Fluchend stellte ich fest, dass ich wieder abgeschweift bin. Das kleine Weichei, das immer Mitleid brauchte. So hatte mich schließlich Tom genannt, als ich wieder einmal Streit mit ihm hatte. Ich zog meine Jacke ohne Bedenken aus. Zum Vorschein kam eine glatte, unverletzte Haut, die aussah, als wäre nichts geschehen. Keine Wunden, keine Narben. Das habe ich alles dem neuesten Gerät im Krankenhaus zu verdanken. Ich kann mich ohne große Scham zeigen und keiner würde irgendetwas über meine Vergangenheit erfahren. Eine 10-minütige Behandlung und keine Nebenwirkungen. Was will man mehr? Leicht strich ich mit meinen Finger über den Oberarm, der so schön wie vorher war. Sogar die Kosten sind erträglich gewesen und nichts hat wehgetan. Das kleine, handlich Gerät, das man auf die Haut aufsetzt sah wie eine kleine Zahnbürste aus, die man über den Körper fährt. Darunter eine grün-bläuliche Creme, die in die Haut eindringt. Sie erzeugt den ersten Heilungsschritt. Danach musste ich eine Tablette nehmen, die vier Tage später den zweiten Heilungsprozess durchführte. Zum Schluss kam eine Ärztin zu mir nach Hause, die mir mit einem Spray die feinen Linien der Narben nachfuhr. Einen Tag später war alles verschwunden. In nur 5 Tagen konnte ich wieder meine heißgeliebten T-Shirts anziehen. Jede körperliche Erinnerung an Tom war jetzt verschwunden und ich war damit zufrieden. Auf seine Beerdigung werde ich nicht gehen. Nachdem er dachte, dass er mich umgebracht hatte, nahmen seine Depressionen Oberhand über ihn und er rammte sich das Messer in seinen Kopf. Immer noch war ich froh darüber, dass ich das nicht gesehen habe.

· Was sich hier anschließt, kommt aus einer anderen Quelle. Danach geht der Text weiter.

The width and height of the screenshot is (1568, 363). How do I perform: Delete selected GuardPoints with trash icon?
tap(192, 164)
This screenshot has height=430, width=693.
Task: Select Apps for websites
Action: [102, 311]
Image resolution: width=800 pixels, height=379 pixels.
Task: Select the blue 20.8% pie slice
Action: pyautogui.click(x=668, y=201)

Ich versuchte wieder den roten Fleck im Teppich zu beseitigen, als es an der Tür klingelte. Kurz nach dem Vorfall hatte ich das Schlüsselloch auswechseln und eine Alarmanlage befestigen lassen. Ich ließ den Lappen auf den Fußboden fallen, stand auf und strich meine Kleidung zurecht. Kurz blickte ich in den Spiegel, um mein Aussehen zu prüfen, was ich sofort bereute. Meine Haare waren zerzaust und blutunterlaufene Augen blickten mir entgegen, die extrem müde aussahen. Wieder klingelte es. Ich atmete tief durch, ging langsam, aber zielstrebig zum Eingang und öffnete die Tür einen Spalt breit. „Hallo Mary. Schön, dass du da bist. Gerade habe ich dich angerufen, jedoch war unsere Verbindung gestört und ich konnte dir nicht antworten. Deshalb dachte ich, ich komme einfach mal vorbei. Du hast doch nichts dagegen, oder?“ Es war meine Ärztin, die mich die letzten Tage behandelt hatte, damit ich wieder körperlich und physisch auf die Beine kam. Sie erkundete meinen Arm: „Das ist ja toll verheilt.“ Ich fing mit ihr ein Gespräch über meine Gesundheit an, doch insgeheim hatte ich nur einen Gedanken: Mein Körper ist verheilt, aber mein Kopf wird es nie sein.